Seed: No. 3, West Region
Top player: Moritz Wagner (14.5 ppg, 7.1 rpg, 39.6 3P%)
Strengths: This is John Beilein’s best defensive team at Michigan; They also surround Wagner with their usual array of shooters.
Weaknesses: They don’t get to the foul line often and they seldom make their free throws when they do.

Big Ten assistant coach: “No one was talking about them early in the year. They were just trying to find their way and figure some things out. But in true Coach Beilein fashion, they’ve really grown as a group. It’s really impressive. … They’re known for their offense, but this year they’re a really good defensive team. They’ve embraced his principles and they’re guarding people. People think of them as a finesse team, but they’re physical defensively. They get after you. Their guards are really tough to drive or get by. Their bigs do a really good job of stopping ball screen actions, stopping the ball and recovering.
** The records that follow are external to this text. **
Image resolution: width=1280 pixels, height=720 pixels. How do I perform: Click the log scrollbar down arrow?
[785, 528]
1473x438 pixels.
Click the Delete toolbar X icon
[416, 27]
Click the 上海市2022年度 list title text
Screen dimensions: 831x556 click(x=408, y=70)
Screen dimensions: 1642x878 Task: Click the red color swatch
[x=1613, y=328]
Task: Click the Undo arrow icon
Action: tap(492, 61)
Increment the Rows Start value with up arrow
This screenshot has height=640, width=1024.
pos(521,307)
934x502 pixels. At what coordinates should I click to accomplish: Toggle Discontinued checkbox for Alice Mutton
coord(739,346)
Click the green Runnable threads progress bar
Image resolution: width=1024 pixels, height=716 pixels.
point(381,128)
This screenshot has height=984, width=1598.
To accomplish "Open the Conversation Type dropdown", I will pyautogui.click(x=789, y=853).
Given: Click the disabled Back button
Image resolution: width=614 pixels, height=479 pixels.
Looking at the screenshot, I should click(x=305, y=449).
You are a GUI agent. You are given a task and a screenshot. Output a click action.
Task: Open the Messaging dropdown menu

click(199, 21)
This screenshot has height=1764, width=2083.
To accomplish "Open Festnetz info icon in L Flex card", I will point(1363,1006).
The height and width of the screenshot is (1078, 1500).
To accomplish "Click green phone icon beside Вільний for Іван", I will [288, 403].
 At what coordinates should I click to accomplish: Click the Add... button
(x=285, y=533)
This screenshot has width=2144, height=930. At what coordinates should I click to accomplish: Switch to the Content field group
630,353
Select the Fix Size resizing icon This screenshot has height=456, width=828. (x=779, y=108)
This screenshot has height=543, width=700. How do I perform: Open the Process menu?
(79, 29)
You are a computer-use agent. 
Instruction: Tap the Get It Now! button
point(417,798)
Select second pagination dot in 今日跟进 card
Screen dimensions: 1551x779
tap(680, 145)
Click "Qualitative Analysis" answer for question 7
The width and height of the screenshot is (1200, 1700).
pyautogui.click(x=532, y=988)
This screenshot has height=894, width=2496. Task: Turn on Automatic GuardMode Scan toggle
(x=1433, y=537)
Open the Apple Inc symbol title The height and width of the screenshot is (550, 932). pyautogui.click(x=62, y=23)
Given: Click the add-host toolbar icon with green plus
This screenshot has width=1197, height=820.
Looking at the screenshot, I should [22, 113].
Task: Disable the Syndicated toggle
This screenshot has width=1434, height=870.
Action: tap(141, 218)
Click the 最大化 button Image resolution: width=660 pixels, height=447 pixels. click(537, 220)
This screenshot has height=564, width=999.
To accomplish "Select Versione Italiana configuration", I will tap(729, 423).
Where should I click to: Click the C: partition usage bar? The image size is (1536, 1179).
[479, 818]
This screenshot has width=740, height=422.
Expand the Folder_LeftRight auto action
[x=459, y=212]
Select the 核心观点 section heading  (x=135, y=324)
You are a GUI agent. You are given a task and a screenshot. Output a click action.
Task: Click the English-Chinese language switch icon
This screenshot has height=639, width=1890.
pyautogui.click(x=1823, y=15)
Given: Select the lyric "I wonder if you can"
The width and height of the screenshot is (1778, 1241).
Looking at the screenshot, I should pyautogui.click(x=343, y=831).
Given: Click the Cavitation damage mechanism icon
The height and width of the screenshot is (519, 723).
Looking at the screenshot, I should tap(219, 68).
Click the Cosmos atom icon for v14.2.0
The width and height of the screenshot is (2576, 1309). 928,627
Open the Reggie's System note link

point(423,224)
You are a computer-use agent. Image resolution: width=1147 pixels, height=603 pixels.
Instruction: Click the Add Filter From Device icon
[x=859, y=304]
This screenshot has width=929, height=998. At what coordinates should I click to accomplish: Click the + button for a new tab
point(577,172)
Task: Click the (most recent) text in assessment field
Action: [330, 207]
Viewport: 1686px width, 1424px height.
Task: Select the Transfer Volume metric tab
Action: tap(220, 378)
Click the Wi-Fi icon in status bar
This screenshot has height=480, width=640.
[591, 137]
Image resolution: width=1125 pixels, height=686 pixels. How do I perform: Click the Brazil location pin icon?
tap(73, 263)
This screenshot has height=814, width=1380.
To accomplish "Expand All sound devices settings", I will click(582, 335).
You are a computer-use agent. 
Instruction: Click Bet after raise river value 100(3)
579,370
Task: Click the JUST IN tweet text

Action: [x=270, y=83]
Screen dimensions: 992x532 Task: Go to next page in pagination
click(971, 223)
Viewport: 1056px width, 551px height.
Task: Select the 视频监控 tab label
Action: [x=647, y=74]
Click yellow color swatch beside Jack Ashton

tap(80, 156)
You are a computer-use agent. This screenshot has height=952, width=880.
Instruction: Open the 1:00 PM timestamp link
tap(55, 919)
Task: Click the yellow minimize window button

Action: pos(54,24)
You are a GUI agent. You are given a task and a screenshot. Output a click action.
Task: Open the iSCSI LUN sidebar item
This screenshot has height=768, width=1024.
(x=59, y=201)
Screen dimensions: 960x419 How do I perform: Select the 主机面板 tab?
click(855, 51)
They have done a really good job this year. … You can see Xavier Simpson’s confidence grow throughout the year. Early on, I think he was in a battle for playing time. Now you see Simpson not only running the show but finding his own scoring opportunities and playing excellent defense. … When they put five guys on the floor who can shoot the three, that makes them so hard to guard. That’s why it was such a tough matchup for Michigan State in both games. Michigan State thrives on being able to shrink the floor and keep you out of the paint. When they get spread out, it’s tough for them. When Ward had to go out and guard Wagner on the perimeter, that’s not his strength. … They’re a team who has a great chance to get to the second weekend of the tournament, if not beyond that. They’re a tough team to prepare for in just two days. You don’t see a lot of Wagners in other conferences, where your five man has to guard on the perimeter, defend the three, defend the drive and defend the post. And then the way they spread you out so much, you have to be really disciplined and not allow that.”